Fine, fine writing and photos. I'll definitely be back.

From another SheWriter at http://cathykozak.com

Susanne Barrett said...

Visiting you back via She Writes after your kind post on my blog. You have a lovely blog here, and I find myself entranced by your writing. I plan to "follow" your blog, and it looks as if I may be #100 on your Google Follow list.

It's been delightful to meet you, and I look forward to the release of your book. Congratulations!!! You must be so pleased!

Karen Wojcik Berner said...

Hi, Deborah. Glad to see you are a part of the blog hop.

What a lovely blog! I can see why you are so in love with your French house. Gorgeous photos and descriptions.

I look forward to your book.

vicki archer said...

I love the winter shadows Deborah and I love your inspirations....xv

Samantha Sotto-Yambao said...

What a delicious excerpt! I'm excited to get my hands on The Lantern! :)

ravenousreader said...

Deborah, your post transported me directly from a dingy airport in Detroit to your sun drenched kitchen in France! What a delightful journey :)

llevinso said...

Stopping by on the blog hop but...I already know you! Love these pics today Deborah. Must visit Provence :)

Julie said...

I found your blog through the She Writes Hop, and I'm very glad I did. Beautiful photos and writing. I wish I could hop on a plane to France right now.

Anne K. Albert said...

Gorgeous pics. Lovely blog. Kudos! Btw, France is on my bucket list...guess I better get on that!

Blu said...

Love those images written, and photographic. Many thanks for the comments on my Blog

Best wishes Blu

Brenda Kezar said...

You have an amazing eye for photography! Color me green with envy, lol!

Cathy Kozak said...

Lovely lovely love, both word and image. I'll definitely be back when this SheWrites dance is done...

Leovi said...

Great pictures with a beautiful light and a lovely play of light and shadows. very interesting.

Deborah Lawrenson said...

I am quite "bouleversée" (as the French would say: turned upside down, moved!) at all your lovely comments on this post. Thank you all so much, they are much appreciated.

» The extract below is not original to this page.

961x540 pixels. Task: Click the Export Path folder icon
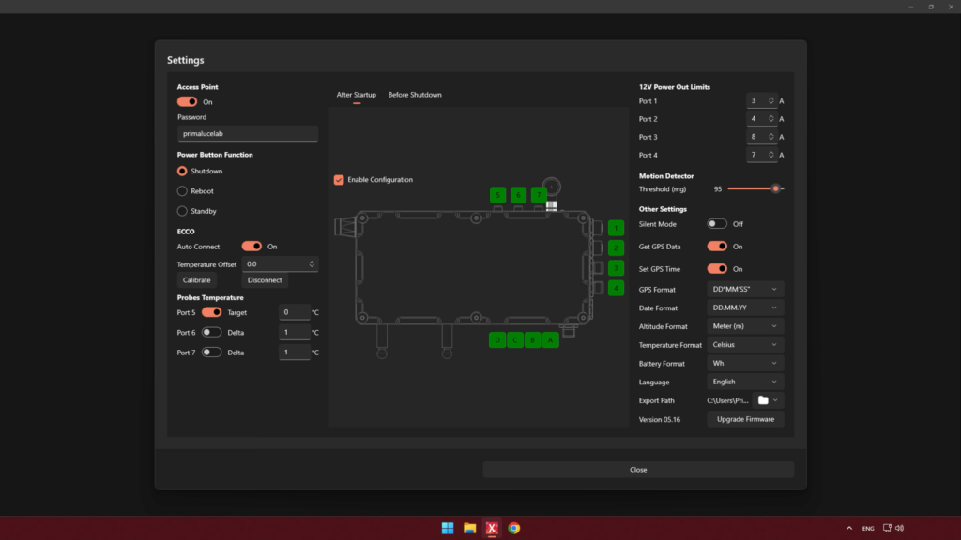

And a heartfelt welcome to all the new friends who have arrived here. You'll find I am a loyal sort, and when I say I'll follow you, I will.

Deborah Swift said...

Hello Deborah, enjoyed the lovely photos and I'm sure your blog will generate interest for your novel - seems to me a very good way of using a blog, and a tip other writers could take. I'll be back.

BookGeek said...

I love the abstract answer, actually. The shadows and play of light would do the same for me. Things like this get me connecting the inspiration dots on so many different levels. Again, your words are beautiful.

Elisabeth Hirsch said...

Gorgeous!

Rebecca Foote said...

Nice post. I can see how the winter shadows would play with ones imagination. Wonderfully written and nice pictures. :)

Serendipity's Library said...

What a wonderful post. It has certainly made me jot down the name of your upcoming novel The Lantern I will look forward to reading it when it comes out in the U.S in september. The photography is gorgeous also.